Widespread screening and treatment will also require a level of cooperation between advocacy groups and providers who are multidisciplinary in their approach, taking advantage of both pharmacologic and nonpharmacologic approaches. A model of crossdisciplinary collaboration will include, for example, providers from psychiatrists to therapists to doulas to social workers to clinicians who focus on mother-infant interaction. It is a long list and models for such collaboration are somewhat lacking.

One good example of a pilot effort for such a collaboration is the Massachusetts Postpartum Depression Commission, which includes a full spectrum of participants from doulas, social workers, and perinatal psychiatrists to lay people. The partnerships and the networking that’s going on across disciplines is absolutely new and is going to be essential if we’re going to manage an issue as large as the treatment of perinatal depression.

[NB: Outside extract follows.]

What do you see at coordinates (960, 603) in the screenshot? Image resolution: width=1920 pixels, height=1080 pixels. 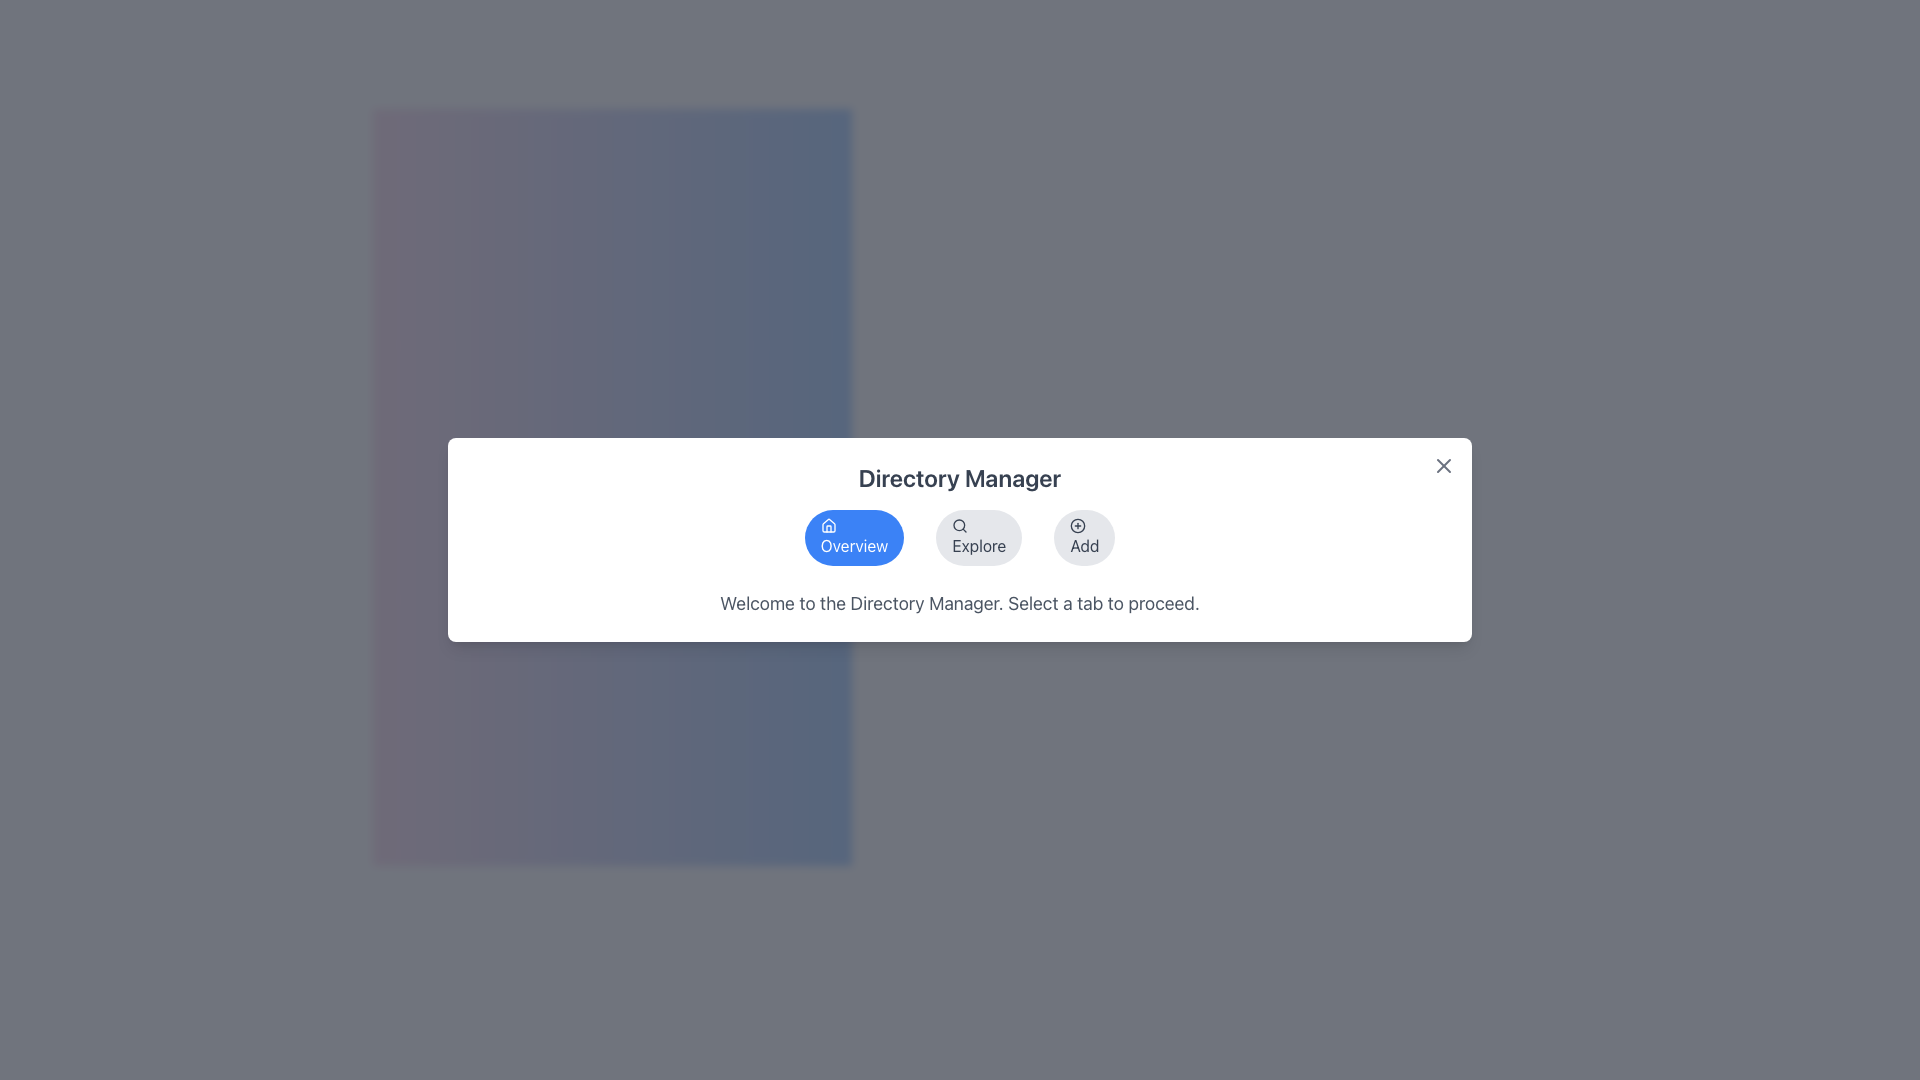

The enhanced awareness of the need to screen for, identify, and treat postpartum depression will also lead to better tools with greater specificity, perhaps using new technologies for better identification and treatment, everything from telemedicine to smartphone applications.

There will certainly be growing pains as we gather evidence, refine our screening instruments, and build referral systems, but I don’t see this as a reason not to identify illness in this vulnerable population. Rather, it is a charge to the field that there is work to be done.

Dr. Cohen is the director of the Center for Women’s Mental Health at Massachusetts General Hospital in Boston, which provides information resources and conducts clinical care and research in reproductive mental health. He has been a consultant to manufacturers of psychiatric medications.